Plus: How to build a successful media business with no advertising, no VC funding and no drama.

Amelia Krales for Recode

Journalists who start startups are good at two things, The Wirecutter founder Brian Lam says: Sniffing out bullshit and telling their own stories. And Lam is really good at telling the story of when he made Steve Jobs furious.

In 2010, Lam was the editor in chief of Gizmodo, the Gawker Media-owned tech blog that obtained and wrote about an Apple iPhone 4, months before the company had announced the hotly anticipated gadget. He was on sabbatical when his colleagues Jason Chen and Jesus Diaz published the story, and had just finished swimming or surfing when he got a testy call from Jobs, then the CEO of Apple.

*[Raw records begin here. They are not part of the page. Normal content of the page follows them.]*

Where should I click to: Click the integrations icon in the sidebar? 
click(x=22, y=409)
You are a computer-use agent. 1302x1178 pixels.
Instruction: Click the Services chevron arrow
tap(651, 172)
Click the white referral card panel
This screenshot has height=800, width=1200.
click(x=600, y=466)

"He goes, ‘Hi, this is Steve Jobs. I really want my phone back,’" Lam recalled on the latest episode of Recode Media with Peter Kafka. "I’m like, ‘I can talk about that, but I gotta call you back…’ I literally had to put pants on. He literally caught me with my pants down."

Gizmodo had a detailed plan for how to deal with hardware like the unreleased iPhone, which was accidentally left at a Silicon Valley bar. That meant that Lam knew he should ask Apple to officially claim the phone as its property — thus confirming Gizmodo’s mega-scoop — before returning it.

"He wasn’t mad until we told him what to do, because I don’t think he was used to that," Lam recalled of Jobs. "He really didn’t like losing that mini chess game."

Today, Lam’s work is all about a different kind of story. Rather than antagonizing one of the most valuable tech companies in the world, he has built up The Wirecutter over the past five years as a sort of modern update to Consumer Reports, offering best-in-class buying recommendations across a range of products.

"I would meet people in the world during this job," Lam recalled of his time as a journalist. "News people would be talking about all the rumors, all the new stuff. Your average customer at Best Buy, who just wants a TV for the Super Bowl, would be like, ‘Oh, that’s what you do? Can you tell me what to get?’ And I’d be like, ‘I don’t actually know which one to get, and I don’t think anyone else does in news.’"

On the new podcast, he talked about everything The Wirecutter is doing that he says is more immediately helpful than staid tech reviews and trade publications. He also chatted about his love of surfing, how he built a successful media company with zero VC funding and why he scorns much of the rest of the media startup world.